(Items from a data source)
• • • • • • •
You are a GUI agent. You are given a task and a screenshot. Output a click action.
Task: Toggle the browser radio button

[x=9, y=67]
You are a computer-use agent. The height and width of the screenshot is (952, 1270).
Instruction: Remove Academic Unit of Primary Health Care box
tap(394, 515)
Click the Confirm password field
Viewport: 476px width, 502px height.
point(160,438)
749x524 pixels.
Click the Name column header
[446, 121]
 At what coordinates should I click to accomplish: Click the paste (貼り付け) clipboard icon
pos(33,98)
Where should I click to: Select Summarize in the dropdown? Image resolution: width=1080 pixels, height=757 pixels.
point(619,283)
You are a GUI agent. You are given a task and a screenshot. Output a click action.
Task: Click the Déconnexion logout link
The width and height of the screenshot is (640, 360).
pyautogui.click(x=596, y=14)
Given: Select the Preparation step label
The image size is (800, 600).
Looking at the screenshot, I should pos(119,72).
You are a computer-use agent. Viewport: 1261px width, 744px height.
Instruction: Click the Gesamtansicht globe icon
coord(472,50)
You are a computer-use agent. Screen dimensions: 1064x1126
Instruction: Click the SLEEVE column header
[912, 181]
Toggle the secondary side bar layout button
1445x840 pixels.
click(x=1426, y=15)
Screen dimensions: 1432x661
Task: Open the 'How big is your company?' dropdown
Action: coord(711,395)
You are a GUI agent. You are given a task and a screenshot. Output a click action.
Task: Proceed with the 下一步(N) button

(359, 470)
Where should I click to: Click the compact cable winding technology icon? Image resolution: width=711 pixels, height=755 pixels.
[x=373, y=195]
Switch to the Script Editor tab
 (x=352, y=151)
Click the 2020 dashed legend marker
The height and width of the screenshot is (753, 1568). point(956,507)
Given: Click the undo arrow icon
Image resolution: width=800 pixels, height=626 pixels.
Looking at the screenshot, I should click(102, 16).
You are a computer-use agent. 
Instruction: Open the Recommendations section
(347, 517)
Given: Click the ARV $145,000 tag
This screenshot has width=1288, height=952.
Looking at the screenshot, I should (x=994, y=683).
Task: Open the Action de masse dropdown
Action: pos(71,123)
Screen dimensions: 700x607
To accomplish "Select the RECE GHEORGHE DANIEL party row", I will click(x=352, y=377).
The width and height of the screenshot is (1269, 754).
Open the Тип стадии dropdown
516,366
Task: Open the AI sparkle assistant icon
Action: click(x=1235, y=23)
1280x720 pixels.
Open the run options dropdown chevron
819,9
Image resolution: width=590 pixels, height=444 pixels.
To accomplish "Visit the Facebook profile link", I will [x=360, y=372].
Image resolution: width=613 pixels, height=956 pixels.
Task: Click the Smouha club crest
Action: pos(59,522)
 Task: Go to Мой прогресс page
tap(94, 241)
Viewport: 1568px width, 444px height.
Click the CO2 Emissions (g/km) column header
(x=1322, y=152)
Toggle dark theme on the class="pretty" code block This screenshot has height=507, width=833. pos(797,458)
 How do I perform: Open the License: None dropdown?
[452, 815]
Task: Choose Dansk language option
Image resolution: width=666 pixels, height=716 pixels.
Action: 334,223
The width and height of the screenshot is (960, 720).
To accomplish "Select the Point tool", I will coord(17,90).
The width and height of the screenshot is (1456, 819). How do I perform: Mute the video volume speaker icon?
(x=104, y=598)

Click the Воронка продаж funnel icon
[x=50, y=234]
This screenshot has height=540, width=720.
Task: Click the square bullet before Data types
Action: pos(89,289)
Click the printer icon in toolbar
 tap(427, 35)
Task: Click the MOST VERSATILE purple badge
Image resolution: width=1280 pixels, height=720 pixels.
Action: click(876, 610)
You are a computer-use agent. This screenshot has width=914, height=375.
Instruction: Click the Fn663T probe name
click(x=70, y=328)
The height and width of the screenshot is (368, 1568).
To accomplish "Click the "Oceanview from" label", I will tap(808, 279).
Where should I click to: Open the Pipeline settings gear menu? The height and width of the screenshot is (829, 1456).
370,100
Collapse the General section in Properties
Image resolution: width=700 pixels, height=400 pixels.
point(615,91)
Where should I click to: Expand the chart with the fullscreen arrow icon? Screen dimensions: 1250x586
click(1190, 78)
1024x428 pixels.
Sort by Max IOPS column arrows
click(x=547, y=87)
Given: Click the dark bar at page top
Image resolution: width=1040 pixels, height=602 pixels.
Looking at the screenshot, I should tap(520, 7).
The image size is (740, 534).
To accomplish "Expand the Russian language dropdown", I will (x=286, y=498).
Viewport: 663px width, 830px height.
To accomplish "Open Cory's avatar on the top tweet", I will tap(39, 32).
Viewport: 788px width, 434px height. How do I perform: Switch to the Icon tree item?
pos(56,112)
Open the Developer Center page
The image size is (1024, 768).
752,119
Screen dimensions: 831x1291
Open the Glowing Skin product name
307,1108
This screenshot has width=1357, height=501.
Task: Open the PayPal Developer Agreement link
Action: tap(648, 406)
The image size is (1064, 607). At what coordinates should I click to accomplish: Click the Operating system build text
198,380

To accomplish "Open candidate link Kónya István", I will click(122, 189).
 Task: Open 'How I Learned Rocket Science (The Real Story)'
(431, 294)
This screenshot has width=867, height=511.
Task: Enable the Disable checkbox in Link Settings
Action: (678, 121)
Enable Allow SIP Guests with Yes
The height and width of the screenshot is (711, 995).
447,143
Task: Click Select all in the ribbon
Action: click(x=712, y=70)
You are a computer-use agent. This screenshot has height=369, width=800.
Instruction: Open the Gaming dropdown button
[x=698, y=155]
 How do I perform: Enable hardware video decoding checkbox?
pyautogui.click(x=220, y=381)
• • • • • • •
Reproduce the lines starting at the one containing "Where should I click to: Click" and ending at the one containing "tap(427, 35)", changing "printer icon" to "print button" and leaving everything else as it stands.

Where should I click to: Click the compact cable winding technology icon? Image resolution: width=711 pixels, height=755 pixels.
[x=373, y=195]
Switch to the Script Editor tab
 (x=352, y=151)
Click the 2020 dashed legend marker
The height and width of the screenshot is (753, 1568). point(956,507)
Given: Click the undo arrow icon
Image resolution: width=800 pixels, height=626 pixels.
Looking at the screenshot, I should click(102, 16).
You are a computer-use agent. 
Instruction: Open the Recommendations section
(347, 517)
Given: Click the ARV $145,000 tag
This screenshot has width=1288, height=952.
Looking at the screenshot, I should (x=994, y=683).
Task: Open the Action de masse dropdown
Action: pos(71,123)
Screen dimensions: 700x607
To accomplish "Select the RECE GHEORGHE DANIEL party row", I will click(x=352, y=377).
The width and height of the screenshot is (1269, 754).
Open the Тип стадии dropdown
516,366
Task: Open the AI sparkle assistant icon
Action: click(x=1235, y=23)
1280x720 pixels.
Open the run options dropdown chevron
819,9
Image resolution: width=590 pixels, height=444 pixels.
To accomplish "Visit the Facebook profile link", I will [x=360, y=372].
Image resolution: width=613 pixels, height=956 pixels.
Task: Click the Smouha club crest
Action: pos(59,522)
 Task: Go to Мой прогресс page
tap(94, 241)
Viewport: 1568px width, 444px height.
Click the CO2 Emissions (g/km) column header
(x=1322, y=152)
Toggle dark theme on the class="pretty" code block This screenshot has height=507, width=833. pos(797,458)
 How do I perform: Open the License: None dropdown?
[452, 815]
Task: Choose Dansk language option
Image resolution: width=666 pixels, height=716 pixels.
Action: 334,223
The width and height of the screenshot is (960, 720).
To accomplish "Select the Point tool", I will coord(17,90).
The width and height of the screenshot is (1456, 819). How do I perform: Mute the video volume speaker icon?
(x=104, y=598)

Click the Воронка продаж funnel icon
[x=50, y=234]
This screenshot has height=540, width=720.
Task: Click the square bullet before Data types
Action: pos(89,289)
Click the print button in toolbar
 tap(427, 35)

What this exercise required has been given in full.